=== Section Start ===

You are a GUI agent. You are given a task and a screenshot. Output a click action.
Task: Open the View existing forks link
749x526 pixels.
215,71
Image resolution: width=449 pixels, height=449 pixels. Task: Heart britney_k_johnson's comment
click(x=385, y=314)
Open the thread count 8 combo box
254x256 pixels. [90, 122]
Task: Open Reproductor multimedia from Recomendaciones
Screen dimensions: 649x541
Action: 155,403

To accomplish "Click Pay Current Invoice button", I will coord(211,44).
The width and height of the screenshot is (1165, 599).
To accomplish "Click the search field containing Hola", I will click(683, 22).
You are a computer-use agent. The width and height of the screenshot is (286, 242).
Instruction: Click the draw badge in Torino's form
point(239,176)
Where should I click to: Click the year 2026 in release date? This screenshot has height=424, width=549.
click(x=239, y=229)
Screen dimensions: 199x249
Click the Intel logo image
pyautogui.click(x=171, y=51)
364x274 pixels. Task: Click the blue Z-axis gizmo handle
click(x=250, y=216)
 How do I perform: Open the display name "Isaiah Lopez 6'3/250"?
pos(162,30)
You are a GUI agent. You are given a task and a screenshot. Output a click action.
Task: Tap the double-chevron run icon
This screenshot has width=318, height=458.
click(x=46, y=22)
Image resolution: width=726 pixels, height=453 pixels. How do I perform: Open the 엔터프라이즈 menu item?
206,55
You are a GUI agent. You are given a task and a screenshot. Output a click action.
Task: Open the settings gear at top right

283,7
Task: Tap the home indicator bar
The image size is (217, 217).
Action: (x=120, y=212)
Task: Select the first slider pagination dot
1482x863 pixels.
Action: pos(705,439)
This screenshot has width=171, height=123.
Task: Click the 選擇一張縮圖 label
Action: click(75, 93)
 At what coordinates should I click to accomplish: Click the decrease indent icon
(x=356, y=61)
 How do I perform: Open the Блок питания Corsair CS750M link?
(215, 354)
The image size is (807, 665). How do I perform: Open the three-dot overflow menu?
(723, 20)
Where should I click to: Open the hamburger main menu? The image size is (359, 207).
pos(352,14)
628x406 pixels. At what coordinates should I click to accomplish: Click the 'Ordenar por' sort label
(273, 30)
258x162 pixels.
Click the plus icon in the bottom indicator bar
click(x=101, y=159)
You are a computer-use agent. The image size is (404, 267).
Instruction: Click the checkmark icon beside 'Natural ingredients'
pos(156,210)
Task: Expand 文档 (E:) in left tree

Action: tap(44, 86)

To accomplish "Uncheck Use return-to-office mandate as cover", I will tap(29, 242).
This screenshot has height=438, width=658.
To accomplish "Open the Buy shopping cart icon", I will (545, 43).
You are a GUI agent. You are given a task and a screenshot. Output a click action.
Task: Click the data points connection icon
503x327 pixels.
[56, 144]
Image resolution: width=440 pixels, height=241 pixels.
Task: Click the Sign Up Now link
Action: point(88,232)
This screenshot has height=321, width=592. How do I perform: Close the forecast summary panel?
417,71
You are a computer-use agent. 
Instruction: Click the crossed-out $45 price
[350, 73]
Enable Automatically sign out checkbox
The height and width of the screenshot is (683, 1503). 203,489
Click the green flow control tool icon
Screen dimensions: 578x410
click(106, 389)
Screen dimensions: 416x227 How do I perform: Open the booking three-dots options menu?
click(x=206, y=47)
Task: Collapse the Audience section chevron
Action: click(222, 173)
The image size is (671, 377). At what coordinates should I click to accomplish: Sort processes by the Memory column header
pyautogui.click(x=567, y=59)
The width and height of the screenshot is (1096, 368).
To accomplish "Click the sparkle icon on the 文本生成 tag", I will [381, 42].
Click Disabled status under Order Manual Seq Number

=== Section End ===

EXERCISE DETAILS: Output all of the data above without any alteration.

RESULT FOR THIS EXERCISE:
You are a GUI agent. You are given a task and a screenshot. Output a click action.
Task: Open the View existing forks link
749x526 pixels.
215,71
Image resolution: width=449 pixels, height=449 pixels. Task: Heart britney_k_johnson's comment
click(x=385, y=314)
Open the thread count 8 combo box
254x256 pixels. [90, 122]
Task: Open Reproductor multimedia from Recomendaciones
Screen dimensions: 649x541
Action: 155,403

To accomplish "Click Pay Current Invoice button", I will coord(211,44).
The width and height of the screenshot is (1165, 599).
To accomplish "Click the search field containing Hola", I will click(683, 22).
You are a computer-use agent. The width and height of the screenshot is (286, 242).
Instruction: Click the draw badge in Torino's form
point(239,176)
Where should I click to: Click the year 2026 in release date? This screenshot has height=424, width=549.
click(x=239, y=229)
Screen dimensions: 199x249
Click the Intel logo image
pyautogui.click(x=171, y=51)
364x274 pixels. Task: Click the blue Z-axis gizmo handle
click(x=250, y=216)
 How do I perform: Open the display name "Isaiah Lopez 6'3/250"?
pos(162,30)
You are a GUI agent. You are given a task and a screenshot. Output a click action.
Task: Tap the double-chevron run icon
This screenshot has width=318, height=458.
click(x=46, y=22)
Image resolution: width=726 pixels, height=453 pixels. How do I perform: Open the 엔터프라이즈 menu item?
206,55
You are a GUI agent. You are given a task and a screenshot. Output a click action.
Task: Open the settings gear at top right

283,7
Task: Tap the home indicator bar
The image size is (217, 217).
Action: (x=120, y=212)
Task: Select the first slider pagination dot
1482x863 pixels.
Action: pos(705,439)
This screenshot has width=171, height=123.
Task: Click the 選擇一張縮圖 label
Action: click(75, 93)
 At what coordinates should I click to accomplish: Click the decrease indent icon
(x=356, y=61)
 How do I perform: Open the Блок питания Corsair CS750M link?
(215, 354)
The image size is (807, 665). How do I perform: Open the three-dot overflow menu?
(723, 20)
Where should I click to: Open the hamburger main menu? The image size is (359, 207).
pos(352,14)
628x406 pixels. At what coordinates should I click to accomplish: Click the 'Ordenar por' sort label
(273, 30)
258x162 pixels.
Click the plus icon in the bottom indicator bar
click(x=101, y=159)
You are a computer-use agent. The image size is (404, 267).
Instruction: Click the checkmark icon beside 'Natural ingredients'
pos(156,210)
Task: Expand 文档 (E:) in left tree

Action: tap(44, 86)

To accomplish "Uncheck Use return-to-office mandate as cover", I will tap(29, 242).
This screenshot has height=438, width=658.
To accomplish "Open the Buy shopping cart icon", I will (545, 43).
You are a GUI agent. You are given a task and a screenshot. Output a click action.
Task: Click the data points connection icon
503x327 pixels.
[56, 144]
Image resolution: width=440 pixels, height=241 pixels.
Task: Click the Sign Up Now link
Action: point(88,232)
This screenshot has height=321, width=592. How do I perform: Close the forecast summary panel?
417,71
You are a computer-use agent. 
Instruction: Click the crossed-out $45 price
[350, 73]
Enable Automatically sign out checkbox
The height and width of the screenshot is (683, 1503). 203,489
Click the green flow control tool icon
Screen dimensions: 578x410
click(106, 389)
Screen dimensions: 416x227 How do I perform: Open the booking three-dots options menu?
click(x=206, y=47)
Task: Collapse the Audience section chevron
Action: click(222, 173)
The image size is (671, 377). At what coordinates should I click to accomplish: Sort processes by the Memory column header
pyautogui.click(x=567, y=59)
The width and height of the screenshot is (1096, 368).
To accomplish "Click the sparkle icon on the 文本生成 tag", I will [381, 42].
Click Disabled status under Order Manual Seq Number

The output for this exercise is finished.